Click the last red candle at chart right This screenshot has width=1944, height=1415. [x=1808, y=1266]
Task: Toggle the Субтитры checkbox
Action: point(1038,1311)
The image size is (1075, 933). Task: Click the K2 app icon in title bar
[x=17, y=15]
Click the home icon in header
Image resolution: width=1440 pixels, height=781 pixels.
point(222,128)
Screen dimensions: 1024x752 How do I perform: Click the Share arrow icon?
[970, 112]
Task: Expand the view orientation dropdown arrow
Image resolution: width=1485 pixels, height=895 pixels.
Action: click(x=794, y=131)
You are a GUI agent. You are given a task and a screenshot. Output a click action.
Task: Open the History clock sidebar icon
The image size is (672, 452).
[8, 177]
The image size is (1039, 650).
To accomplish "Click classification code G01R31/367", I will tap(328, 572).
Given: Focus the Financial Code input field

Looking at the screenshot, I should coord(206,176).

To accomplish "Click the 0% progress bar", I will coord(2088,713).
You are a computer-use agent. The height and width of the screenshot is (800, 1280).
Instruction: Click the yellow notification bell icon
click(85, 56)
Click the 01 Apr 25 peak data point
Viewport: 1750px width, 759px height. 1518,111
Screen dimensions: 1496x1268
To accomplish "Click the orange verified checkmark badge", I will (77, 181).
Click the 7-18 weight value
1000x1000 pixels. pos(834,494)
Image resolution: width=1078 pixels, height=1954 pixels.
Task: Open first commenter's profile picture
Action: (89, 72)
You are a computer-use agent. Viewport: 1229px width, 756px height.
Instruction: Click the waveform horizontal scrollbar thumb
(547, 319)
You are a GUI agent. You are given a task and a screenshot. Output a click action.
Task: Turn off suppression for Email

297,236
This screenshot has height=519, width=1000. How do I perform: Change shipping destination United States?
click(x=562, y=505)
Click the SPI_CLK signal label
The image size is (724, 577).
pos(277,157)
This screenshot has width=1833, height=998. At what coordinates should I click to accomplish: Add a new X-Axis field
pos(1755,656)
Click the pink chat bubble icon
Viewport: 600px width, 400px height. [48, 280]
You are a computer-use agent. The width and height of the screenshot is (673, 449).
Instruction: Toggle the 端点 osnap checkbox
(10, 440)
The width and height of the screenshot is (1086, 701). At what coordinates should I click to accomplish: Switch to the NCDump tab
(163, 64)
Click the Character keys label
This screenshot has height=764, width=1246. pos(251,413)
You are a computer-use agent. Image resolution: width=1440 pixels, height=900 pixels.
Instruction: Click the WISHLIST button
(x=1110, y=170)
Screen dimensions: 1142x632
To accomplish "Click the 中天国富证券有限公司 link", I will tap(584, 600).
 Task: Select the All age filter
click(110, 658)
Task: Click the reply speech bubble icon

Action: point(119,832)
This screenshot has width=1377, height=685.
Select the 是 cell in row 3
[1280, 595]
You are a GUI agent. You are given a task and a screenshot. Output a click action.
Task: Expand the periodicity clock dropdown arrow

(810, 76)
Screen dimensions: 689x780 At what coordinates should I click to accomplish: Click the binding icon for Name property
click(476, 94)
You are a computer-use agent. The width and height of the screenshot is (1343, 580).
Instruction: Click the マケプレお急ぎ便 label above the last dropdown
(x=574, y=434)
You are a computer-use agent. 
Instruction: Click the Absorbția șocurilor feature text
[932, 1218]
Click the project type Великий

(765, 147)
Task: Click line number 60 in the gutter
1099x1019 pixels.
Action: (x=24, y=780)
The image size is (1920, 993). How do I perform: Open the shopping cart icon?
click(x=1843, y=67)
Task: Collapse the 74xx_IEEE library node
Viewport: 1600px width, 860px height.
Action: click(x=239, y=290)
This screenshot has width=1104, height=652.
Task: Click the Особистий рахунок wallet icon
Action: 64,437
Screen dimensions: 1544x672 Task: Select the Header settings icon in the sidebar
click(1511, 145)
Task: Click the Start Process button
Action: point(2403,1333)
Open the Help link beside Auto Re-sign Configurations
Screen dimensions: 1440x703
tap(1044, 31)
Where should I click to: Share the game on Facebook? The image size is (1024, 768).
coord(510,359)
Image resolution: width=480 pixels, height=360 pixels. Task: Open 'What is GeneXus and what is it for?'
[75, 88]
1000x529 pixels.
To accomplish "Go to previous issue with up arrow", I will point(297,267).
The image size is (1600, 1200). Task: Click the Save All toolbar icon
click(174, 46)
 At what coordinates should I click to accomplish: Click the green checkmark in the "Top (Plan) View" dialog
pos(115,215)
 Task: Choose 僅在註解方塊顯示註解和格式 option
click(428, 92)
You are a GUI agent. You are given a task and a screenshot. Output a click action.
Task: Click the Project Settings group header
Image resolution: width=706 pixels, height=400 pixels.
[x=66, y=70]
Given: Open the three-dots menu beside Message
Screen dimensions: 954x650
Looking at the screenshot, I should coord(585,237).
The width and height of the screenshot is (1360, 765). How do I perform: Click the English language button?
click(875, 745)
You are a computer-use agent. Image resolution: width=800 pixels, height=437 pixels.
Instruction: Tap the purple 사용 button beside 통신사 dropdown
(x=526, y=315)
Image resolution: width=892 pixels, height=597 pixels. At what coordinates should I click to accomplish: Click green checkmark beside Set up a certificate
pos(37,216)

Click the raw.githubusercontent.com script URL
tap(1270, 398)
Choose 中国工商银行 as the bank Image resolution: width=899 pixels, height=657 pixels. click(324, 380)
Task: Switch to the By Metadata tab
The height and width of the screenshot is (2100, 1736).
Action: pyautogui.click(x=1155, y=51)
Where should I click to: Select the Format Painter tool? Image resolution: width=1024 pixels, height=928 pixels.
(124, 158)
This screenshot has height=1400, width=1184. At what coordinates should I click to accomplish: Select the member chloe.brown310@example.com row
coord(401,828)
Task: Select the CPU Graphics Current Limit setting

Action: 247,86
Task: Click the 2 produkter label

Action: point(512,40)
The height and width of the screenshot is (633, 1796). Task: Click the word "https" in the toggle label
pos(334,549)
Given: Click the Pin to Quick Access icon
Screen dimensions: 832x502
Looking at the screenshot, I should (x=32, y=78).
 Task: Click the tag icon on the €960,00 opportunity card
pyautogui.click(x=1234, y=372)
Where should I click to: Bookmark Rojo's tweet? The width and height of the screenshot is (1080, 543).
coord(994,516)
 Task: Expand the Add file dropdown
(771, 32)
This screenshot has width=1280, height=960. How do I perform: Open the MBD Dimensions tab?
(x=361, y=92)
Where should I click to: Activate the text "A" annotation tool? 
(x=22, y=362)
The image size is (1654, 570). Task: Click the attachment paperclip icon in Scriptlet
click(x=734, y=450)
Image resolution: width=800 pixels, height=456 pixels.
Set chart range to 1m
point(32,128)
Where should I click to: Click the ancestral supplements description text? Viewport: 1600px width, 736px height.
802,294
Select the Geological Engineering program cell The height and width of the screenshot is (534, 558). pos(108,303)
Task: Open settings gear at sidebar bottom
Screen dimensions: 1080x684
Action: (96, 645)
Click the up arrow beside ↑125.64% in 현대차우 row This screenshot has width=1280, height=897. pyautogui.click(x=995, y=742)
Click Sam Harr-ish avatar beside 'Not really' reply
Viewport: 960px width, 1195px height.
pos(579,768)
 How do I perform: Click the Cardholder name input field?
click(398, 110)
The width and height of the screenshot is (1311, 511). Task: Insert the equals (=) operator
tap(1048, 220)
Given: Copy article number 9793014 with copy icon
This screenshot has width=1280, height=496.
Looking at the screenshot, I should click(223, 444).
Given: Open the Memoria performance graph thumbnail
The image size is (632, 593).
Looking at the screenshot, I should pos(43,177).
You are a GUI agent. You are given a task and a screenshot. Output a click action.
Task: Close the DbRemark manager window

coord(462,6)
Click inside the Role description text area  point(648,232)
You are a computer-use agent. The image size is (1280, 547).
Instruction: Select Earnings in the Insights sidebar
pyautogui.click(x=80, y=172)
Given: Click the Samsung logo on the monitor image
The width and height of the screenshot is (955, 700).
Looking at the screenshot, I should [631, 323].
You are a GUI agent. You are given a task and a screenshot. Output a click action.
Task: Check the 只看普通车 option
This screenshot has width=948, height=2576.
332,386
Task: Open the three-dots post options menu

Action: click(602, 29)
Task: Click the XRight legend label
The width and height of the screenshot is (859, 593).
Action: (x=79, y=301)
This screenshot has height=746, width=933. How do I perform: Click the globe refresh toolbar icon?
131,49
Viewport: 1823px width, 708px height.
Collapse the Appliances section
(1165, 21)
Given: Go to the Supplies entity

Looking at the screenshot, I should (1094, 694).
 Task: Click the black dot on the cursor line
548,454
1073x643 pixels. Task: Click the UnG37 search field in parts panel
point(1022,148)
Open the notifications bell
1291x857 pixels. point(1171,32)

####

> **ASSIGNED TASK**
Word for word, restate the line that contains "How do I perform: Click the Cardholder" and each line after it, up to and including the last line of the listing; include nothing else.

> **EXERCISE SOLUTION**
 How do I perform: Click the Cardholder name input field?
click(398, 110)
The width and height of the screenshot is (1311, 511). Task: Insert the equals (=) operator
tap(1048, 220)
Given: Copy article number 9793014 with copy icon
This screenshot has width=1280, height=496.
Looking at the screenshot, I should click(223, 444).
Given: Open the Memoria performance graph thumbnail
The image size is (632, 593).
Looking at the screenshot, I should pos(43,177).
You are a GUI agent. You are given a task and a screenshot. Output a click action.
Task: Close the DbRemark manager window

coord(462,6)
Click inside the Role description text area  point(648,232)
You are a computer-use agent. The image size is (1280, 547).
Instruction: Select Earnings in the Insights sidebar
pyautogui.click(x=80, y=172)
Given: Click the Samsung logo on the monitor image
The width and height of the screenshot is (955, 700).
Looking at the screenshot, I should [631, 323].
You are a GUI agent. You are given a task and a screenshot. Output a click action.
Task: Check the 只看普通车 option
This screenshot has width=948, height=2576.
332,386
Task: Open the three-dots post options menu

Action: click(602, 29)
Task: Click the XRight legend label
The width and height of the screenshot is (859, 593).
Action: (x=79, y=301)
This screenshot has height=746, width=933. How do I perform: Click the globe refresh toolbar icon?
131,49
Viewport: 1823px width, 708px height.
Collapse the Appliances section
(1165, 21)
Given: Go to the Supplies entity

Looking at the screenshot, I should (1094, 694).
 Task: Click the black dot on the cursor line
548,454
1073x643 pixels. Task: Click the UnG37 search field in parts panel
point(1022,148)
Open the notifications bell
1291x857 pixels. point(1171,32)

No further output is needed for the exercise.